Beban Ekonomi Penyakit Stroke

Stroke adalah penyebab utama kematian dan kecacatan di seluruh dunia, dan biaya ekonomi perawatan pasca stroke sangat besar. Stroke adalah penyakit yang disebabkan adanya sumbatan  pada  pembuluh darah yang membawa darah yang mengandung oksigen dan  nutrisi untuk otak. Akibatnya, penderita stroke mengalami keterbatasan pada kemampuan berpikir, penglihatan, kepribadian serta mobilitas.  Penderita yang mengalami kecacatan tidak dapat melakukan  aktifitas dengan  normal dan  seringkali  membutuhkan  pendampingan  dan pengawasan dari keluarga. Hilangnya waktu produktif penderita saat sakit maupun keluarga yang merawat  penderita, mengakibatkan kerugian  ekonomi yang besar. Insiden stroke di seluruh dunia pada kelompok usia  20 hingga  64 tahun mengalami peningkatan sebesar  25 %. Sampai sekarang, sekitar 34% dari total pengeluaran perawatan kesehatan global dihabiskan untuk stroke. Di Indonesia, meningkatnya prevalensi penyakit stroke mengakibatkan semakin  banyaknya pelayanan rawat jalan dan rawat inap, serta memberikan dampak ekonomi yang harus dikelola negara melalui Program Jaminan Kesehatan (JKN).

Dampak dari penyakit yang  berupa kematian,  angka kesakitan, biaya pelayanan serta produktifitas yang hilang  dapat disebut  dengan  beban  penyakit.  Beban  penyakit dapat  diukur dengan  menghitung beberapa komponen berupa biaya  langsung  medis, biaya langsung non medis dan biaya tidak langsung. Biaya langsung medis (direct medical cost) adalah biaya yang harus dibayarkan untuk pelayanan kesehatan yang meliputi biaya pengobatan, tenaga medis, dan biaya tes laboraturium.  Sedangkan, biaya langsung non medis (direct non medical cost) adalah biaya yang harus dikeluarkan secara langsung yang tidak terkait langsung dengan pembelian produk atau jasa pelayanan kesehatan seperti biaya transportasi dari dan ke rumah sakit, serta makanan untuk keluarga pasien. Selain kedua biaya tersebut, ada biaya tidak langsung (indirect cost), yaitu biaya yang dapat mengurangi produktivitas pasien maupun keluarga, kehilangan pendapatan karena tidak biasa bekerja akibat sakit, serta kehilangan waktu produktif.
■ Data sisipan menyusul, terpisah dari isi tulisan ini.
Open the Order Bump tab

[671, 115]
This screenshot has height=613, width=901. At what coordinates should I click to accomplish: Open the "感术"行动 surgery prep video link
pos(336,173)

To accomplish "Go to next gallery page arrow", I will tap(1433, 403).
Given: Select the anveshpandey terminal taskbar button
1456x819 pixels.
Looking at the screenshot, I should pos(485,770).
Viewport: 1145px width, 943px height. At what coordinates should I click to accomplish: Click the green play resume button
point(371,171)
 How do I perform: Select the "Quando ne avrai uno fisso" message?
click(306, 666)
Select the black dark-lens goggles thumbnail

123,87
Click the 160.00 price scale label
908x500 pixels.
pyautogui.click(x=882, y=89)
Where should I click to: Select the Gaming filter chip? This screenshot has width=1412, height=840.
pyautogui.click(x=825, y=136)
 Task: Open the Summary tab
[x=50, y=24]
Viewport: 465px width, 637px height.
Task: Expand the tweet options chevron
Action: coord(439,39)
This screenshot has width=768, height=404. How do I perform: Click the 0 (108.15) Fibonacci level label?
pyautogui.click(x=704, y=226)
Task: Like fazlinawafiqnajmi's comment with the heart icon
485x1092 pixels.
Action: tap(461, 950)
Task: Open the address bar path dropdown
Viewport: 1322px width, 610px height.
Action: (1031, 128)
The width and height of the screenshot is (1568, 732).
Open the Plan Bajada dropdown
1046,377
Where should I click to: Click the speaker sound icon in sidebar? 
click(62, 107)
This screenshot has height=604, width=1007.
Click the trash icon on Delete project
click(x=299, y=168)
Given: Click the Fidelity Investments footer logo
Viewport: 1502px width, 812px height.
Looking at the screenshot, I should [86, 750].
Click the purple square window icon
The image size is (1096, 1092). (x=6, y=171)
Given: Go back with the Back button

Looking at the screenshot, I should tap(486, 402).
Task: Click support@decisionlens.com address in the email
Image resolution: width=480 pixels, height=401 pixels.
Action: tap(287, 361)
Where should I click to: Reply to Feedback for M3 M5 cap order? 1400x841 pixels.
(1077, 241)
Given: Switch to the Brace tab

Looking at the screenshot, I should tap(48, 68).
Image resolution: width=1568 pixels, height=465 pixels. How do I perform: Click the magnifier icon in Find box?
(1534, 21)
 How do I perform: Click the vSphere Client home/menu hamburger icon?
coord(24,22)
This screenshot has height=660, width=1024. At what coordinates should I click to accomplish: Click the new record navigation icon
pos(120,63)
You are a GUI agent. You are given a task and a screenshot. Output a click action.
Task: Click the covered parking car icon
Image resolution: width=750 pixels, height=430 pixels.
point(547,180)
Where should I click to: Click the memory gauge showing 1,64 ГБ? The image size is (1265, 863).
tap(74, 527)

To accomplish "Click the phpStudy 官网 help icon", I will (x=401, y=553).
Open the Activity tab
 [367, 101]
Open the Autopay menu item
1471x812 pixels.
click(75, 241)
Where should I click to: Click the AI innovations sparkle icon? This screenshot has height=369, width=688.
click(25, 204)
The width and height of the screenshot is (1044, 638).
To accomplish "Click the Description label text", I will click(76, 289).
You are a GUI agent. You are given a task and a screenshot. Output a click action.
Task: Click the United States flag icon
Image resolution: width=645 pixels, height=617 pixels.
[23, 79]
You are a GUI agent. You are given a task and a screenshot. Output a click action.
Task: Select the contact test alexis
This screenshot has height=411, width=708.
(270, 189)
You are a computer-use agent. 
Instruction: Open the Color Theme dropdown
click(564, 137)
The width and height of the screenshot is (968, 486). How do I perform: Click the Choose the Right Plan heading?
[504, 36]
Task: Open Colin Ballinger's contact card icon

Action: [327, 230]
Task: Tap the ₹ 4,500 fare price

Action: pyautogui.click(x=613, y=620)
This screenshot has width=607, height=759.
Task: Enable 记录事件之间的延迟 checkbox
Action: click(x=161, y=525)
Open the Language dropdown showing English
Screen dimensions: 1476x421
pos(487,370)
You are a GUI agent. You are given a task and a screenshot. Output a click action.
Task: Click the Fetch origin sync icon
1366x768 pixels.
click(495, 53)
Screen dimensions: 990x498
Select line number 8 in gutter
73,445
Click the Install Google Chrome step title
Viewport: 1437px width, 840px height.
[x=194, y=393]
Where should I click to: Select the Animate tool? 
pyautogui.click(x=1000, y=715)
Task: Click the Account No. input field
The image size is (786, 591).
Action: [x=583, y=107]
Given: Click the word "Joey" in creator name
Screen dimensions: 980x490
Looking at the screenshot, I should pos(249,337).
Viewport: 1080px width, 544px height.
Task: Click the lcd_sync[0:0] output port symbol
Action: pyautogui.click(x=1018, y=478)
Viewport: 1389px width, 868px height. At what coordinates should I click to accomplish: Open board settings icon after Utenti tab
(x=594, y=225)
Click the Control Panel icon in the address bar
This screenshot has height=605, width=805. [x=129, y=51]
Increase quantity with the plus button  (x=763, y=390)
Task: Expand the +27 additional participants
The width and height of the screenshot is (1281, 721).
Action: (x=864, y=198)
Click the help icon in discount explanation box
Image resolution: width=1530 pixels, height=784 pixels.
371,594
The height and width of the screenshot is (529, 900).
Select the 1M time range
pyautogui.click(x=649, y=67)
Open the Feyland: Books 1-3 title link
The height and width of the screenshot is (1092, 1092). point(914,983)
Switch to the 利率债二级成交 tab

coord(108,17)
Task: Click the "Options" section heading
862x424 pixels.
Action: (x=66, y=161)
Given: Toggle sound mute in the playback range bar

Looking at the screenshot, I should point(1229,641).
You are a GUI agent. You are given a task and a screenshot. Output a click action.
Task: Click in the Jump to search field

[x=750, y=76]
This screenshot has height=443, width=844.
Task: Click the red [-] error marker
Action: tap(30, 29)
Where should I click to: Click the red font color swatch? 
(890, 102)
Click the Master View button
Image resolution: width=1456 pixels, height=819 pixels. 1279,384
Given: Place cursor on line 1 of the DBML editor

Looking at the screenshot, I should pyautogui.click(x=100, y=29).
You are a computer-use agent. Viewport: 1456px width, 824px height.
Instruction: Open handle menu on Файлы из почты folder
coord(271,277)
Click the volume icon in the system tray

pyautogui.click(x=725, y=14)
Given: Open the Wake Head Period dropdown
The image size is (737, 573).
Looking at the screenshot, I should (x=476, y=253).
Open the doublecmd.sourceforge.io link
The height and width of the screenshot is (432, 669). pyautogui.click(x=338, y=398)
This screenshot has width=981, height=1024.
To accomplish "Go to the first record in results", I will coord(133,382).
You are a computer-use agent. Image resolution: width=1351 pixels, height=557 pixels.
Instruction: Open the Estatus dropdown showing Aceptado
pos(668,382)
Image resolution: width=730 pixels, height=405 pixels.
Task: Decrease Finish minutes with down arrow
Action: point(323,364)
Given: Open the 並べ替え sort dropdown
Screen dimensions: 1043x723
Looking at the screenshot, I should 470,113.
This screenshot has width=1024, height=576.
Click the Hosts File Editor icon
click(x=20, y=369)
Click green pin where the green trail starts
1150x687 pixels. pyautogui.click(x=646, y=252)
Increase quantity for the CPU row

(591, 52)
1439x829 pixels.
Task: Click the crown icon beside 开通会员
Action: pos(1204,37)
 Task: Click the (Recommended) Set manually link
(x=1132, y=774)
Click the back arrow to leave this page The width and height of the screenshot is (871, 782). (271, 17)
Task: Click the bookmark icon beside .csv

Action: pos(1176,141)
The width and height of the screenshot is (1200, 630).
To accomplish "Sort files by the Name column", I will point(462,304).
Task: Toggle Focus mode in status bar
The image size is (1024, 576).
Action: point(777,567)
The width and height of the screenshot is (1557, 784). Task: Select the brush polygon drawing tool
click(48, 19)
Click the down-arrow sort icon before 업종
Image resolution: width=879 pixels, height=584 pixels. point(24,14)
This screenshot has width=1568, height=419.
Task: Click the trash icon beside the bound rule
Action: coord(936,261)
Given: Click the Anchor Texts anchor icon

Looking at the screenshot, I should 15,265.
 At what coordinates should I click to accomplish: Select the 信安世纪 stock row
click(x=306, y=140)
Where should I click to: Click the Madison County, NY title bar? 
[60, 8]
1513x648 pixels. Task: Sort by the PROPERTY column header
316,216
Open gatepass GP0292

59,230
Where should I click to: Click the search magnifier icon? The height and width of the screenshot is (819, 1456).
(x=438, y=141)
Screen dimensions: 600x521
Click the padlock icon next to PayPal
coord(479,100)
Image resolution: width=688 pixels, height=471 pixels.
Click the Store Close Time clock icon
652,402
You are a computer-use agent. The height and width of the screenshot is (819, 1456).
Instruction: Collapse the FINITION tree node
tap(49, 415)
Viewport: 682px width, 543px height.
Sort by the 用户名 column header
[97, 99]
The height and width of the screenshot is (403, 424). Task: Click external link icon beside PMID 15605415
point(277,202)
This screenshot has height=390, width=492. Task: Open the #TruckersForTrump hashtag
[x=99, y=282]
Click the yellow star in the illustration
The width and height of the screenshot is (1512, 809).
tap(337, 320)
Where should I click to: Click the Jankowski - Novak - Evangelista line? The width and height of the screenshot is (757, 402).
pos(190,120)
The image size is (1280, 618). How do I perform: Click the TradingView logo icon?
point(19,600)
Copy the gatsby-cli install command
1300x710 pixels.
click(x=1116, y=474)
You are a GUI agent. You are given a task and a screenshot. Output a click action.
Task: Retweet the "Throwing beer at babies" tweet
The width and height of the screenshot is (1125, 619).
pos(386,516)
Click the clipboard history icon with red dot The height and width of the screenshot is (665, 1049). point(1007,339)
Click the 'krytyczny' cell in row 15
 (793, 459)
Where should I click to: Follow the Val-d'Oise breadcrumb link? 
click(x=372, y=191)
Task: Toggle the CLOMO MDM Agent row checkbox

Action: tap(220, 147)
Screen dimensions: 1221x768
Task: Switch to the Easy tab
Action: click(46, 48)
Penelitian  mengenai beban penyakit stroke ini memberikan gambaran tentang biaya ekonomi akibat stroke di beberapa negara. Studi ini memberikan gambaran kerugian ekonomi penyakit berdasarkan masing-masing jenis biaya (biaya langsung medis, biaya langsung non-medis, dan biaya tidak langsung). Selain itu, penelitian ini juga melihat rata rata lama rawat inap pada pasien stroke yang dapat mempengaruhi  biaya  yang dikeluarkan.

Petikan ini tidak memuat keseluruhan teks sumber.